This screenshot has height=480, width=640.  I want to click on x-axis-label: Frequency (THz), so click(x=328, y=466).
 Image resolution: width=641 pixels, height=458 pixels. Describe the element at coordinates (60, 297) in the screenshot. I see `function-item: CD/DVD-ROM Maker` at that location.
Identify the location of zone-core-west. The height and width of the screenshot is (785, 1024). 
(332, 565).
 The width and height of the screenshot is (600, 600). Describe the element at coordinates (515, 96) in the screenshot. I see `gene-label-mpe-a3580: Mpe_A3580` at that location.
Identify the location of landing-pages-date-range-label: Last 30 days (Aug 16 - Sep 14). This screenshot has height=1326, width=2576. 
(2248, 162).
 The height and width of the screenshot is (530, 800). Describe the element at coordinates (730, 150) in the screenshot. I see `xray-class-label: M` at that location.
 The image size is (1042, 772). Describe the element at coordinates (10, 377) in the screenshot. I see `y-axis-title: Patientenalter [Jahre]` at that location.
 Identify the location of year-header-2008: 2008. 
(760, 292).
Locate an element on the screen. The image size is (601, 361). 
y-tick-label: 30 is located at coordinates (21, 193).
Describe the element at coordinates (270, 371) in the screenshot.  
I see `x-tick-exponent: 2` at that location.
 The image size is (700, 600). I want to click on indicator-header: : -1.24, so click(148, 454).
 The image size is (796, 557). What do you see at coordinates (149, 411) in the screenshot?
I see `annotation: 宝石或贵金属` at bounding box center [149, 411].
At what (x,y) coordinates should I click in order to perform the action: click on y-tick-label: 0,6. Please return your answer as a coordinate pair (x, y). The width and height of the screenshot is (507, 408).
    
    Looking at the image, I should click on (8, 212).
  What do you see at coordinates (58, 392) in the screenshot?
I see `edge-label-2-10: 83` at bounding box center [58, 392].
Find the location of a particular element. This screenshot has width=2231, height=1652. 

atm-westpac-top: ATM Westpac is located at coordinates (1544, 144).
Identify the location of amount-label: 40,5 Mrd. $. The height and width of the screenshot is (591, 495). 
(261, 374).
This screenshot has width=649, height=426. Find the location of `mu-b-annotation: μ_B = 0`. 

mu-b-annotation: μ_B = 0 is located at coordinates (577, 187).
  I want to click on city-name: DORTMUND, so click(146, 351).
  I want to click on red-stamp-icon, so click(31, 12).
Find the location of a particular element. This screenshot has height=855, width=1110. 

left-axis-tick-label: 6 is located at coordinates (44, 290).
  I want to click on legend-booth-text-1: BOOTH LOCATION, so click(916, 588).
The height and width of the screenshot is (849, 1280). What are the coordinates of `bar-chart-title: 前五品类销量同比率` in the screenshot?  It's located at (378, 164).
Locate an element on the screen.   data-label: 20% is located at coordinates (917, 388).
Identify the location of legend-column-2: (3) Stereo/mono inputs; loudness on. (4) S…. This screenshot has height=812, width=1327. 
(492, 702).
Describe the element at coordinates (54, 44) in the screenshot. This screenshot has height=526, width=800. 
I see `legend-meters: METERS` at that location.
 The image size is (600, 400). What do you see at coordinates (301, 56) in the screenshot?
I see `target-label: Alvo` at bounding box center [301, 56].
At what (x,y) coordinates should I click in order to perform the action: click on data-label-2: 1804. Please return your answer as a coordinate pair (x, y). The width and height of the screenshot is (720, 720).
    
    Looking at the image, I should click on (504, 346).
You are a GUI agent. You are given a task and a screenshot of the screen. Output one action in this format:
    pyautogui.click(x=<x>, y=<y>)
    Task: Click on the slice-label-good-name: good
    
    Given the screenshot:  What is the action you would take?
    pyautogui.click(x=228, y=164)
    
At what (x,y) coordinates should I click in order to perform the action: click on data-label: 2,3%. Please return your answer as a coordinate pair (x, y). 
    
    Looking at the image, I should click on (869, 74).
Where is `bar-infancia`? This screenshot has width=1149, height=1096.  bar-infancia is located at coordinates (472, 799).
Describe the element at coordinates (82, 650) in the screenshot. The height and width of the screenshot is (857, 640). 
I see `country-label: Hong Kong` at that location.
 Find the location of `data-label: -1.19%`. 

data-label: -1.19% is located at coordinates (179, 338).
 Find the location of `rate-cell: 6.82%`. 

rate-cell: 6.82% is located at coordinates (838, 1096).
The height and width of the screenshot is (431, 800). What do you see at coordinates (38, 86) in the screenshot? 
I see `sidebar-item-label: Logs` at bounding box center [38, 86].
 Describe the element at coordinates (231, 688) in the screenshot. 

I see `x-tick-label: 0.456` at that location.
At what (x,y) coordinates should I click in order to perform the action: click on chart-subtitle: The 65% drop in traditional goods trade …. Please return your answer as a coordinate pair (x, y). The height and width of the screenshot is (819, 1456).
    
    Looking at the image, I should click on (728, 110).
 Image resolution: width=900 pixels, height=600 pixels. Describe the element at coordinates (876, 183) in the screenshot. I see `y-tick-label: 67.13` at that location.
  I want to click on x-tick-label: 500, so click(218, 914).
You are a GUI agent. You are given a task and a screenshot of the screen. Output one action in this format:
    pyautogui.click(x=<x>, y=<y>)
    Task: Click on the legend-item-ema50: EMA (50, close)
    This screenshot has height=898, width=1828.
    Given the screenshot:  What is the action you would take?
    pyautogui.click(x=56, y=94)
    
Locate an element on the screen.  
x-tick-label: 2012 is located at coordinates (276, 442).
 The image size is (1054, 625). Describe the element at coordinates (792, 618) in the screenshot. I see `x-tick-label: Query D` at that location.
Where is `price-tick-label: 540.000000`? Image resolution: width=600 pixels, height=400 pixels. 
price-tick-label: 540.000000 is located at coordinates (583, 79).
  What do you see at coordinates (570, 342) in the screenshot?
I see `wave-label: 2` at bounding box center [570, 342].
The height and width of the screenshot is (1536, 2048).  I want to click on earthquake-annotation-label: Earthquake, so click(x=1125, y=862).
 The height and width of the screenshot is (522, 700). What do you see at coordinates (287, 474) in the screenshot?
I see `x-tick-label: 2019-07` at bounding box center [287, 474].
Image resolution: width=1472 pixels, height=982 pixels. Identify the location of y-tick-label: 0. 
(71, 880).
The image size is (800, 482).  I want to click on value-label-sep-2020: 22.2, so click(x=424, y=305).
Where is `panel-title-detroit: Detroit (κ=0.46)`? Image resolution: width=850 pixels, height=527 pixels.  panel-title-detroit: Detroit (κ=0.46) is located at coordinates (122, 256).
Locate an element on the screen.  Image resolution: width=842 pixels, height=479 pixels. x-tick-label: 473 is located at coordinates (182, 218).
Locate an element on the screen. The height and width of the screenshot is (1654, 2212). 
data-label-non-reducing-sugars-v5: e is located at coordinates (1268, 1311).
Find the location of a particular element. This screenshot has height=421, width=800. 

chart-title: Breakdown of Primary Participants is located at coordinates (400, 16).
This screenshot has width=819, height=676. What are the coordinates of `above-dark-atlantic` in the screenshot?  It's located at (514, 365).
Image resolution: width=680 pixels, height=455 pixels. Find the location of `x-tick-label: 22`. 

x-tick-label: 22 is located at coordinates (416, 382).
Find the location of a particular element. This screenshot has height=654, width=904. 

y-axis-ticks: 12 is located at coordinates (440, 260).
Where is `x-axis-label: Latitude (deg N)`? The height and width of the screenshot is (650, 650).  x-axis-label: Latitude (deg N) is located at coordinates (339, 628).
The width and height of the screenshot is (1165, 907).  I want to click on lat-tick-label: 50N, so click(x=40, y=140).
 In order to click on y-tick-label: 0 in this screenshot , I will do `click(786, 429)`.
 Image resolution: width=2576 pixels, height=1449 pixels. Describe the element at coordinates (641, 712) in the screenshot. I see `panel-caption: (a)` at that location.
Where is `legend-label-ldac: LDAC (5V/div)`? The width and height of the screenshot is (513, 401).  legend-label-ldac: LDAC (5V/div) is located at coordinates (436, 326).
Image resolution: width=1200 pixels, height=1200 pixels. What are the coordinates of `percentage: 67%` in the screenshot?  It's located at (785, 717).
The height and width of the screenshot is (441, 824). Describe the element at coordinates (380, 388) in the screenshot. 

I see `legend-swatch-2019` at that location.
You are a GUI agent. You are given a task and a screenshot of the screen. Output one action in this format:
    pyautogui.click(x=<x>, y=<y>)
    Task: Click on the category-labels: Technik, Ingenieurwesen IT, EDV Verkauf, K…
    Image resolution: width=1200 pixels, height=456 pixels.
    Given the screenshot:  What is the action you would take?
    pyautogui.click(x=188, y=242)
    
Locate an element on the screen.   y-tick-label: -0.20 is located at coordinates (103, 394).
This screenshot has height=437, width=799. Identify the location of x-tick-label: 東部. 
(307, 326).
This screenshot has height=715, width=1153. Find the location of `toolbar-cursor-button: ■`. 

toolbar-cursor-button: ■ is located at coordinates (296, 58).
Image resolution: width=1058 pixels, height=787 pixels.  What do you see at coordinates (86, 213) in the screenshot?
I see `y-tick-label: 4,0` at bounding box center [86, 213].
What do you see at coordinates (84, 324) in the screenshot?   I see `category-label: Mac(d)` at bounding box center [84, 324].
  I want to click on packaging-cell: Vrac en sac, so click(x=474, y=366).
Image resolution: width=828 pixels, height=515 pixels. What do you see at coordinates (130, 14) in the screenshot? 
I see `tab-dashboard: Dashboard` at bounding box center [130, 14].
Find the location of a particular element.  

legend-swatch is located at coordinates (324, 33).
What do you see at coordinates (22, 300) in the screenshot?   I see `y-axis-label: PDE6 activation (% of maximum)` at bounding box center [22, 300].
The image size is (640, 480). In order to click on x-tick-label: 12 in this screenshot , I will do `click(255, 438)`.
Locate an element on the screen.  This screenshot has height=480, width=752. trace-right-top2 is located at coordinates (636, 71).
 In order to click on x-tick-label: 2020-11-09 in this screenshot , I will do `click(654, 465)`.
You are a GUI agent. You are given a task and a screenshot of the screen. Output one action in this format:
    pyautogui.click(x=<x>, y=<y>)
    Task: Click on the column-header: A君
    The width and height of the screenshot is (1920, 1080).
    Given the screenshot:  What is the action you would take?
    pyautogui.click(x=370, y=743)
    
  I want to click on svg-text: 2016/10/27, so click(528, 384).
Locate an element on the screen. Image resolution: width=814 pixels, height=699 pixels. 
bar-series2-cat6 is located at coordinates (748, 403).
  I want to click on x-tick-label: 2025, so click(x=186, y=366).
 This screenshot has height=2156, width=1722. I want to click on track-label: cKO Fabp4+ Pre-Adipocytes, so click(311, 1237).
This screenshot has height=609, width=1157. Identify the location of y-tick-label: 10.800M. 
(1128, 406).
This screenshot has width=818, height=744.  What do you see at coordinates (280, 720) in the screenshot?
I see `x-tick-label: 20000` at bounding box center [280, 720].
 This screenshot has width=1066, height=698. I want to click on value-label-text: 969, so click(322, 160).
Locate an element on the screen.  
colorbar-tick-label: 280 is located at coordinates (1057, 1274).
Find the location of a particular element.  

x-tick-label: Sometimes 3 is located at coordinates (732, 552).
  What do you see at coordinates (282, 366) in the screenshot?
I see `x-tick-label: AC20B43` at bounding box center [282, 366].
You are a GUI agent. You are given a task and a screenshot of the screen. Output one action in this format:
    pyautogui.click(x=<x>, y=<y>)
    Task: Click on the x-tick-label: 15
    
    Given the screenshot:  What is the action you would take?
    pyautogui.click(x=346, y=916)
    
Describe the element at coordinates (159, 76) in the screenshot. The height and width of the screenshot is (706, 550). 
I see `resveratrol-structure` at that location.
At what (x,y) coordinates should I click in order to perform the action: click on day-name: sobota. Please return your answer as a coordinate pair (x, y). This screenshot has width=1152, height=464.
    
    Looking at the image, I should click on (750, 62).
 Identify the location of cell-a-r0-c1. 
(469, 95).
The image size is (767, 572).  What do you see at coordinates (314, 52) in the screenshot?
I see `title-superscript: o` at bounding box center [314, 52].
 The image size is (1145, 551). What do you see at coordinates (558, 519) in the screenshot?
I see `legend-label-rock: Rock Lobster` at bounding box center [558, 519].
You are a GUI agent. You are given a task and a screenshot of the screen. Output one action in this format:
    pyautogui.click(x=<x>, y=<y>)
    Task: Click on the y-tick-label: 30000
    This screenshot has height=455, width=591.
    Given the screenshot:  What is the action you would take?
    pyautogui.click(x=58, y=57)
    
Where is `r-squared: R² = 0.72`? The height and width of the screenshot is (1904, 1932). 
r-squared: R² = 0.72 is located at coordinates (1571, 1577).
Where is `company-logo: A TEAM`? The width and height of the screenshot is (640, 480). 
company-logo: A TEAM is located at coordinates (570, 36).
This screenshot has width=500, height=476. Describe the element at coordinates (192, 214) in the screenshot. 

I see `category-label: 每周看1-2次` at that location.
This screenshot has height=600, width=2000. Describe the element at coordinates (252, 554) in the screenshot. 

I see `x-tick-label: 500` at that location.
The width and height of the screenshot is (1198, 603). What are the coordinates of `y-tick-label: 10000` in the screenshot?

● **Your goal**: Please give everything in the entries from the line containing "has height=855, width=1110." down to the line containing "Looking at the image, I should click on (504, 346)." as a Markdown table with the columns No. and Text, numbering each line and leaving out blank ones.

● **Answer to this task**:
| No. | Text |
|---|---|
| 1 | Find the location of a particular element. This screenshot has height=855, width=1110.  |
| 2 | left-axis-tick-label: 6 is located at coordinates (44, 290). |
| 3 |   I want to click on legend-booth-text-1: BOOTH LOCATION, so click(916, 588). |
| 4 | The height and width of the screenshot is (849, 1280). What are the coordinates of `bar-chart-title: 前五品类销量同比率` in the screenshot?  It's located at (378, 164). |
| 5 | Locate an element on the screen.   data-label: 20% is located at coordinates (917, 388). |
| 6 | Identify the location of legend-column-2: (3) Stereo/mono inputs; loudness on. (4) S…. This screenshot has height=812, width=1327.  |
| 7 | (492, 702). |
| 8 | Describe the element at coordinates (54, 44) in the screenshot. This screenshot has height=526, width=800.  |
| 9 | I see `legend-meters: METERS` at that location. |
| 10 |  The image size is (600, 400). What do you see at coordinates (301, 56) in the screenshot? |
| 11 | I see `target-label: Alvo` at bounding box center [301, 56]. |
| 12 | At what (x,y) coordinates should I click in order to perform the action: click on data-label-2: 1804. Please return your answer as a coordinate pair (x, y). The width and height of the screenshot is (720, 720). |
| 13 |     Looking at the image, I should click on (504, 346). |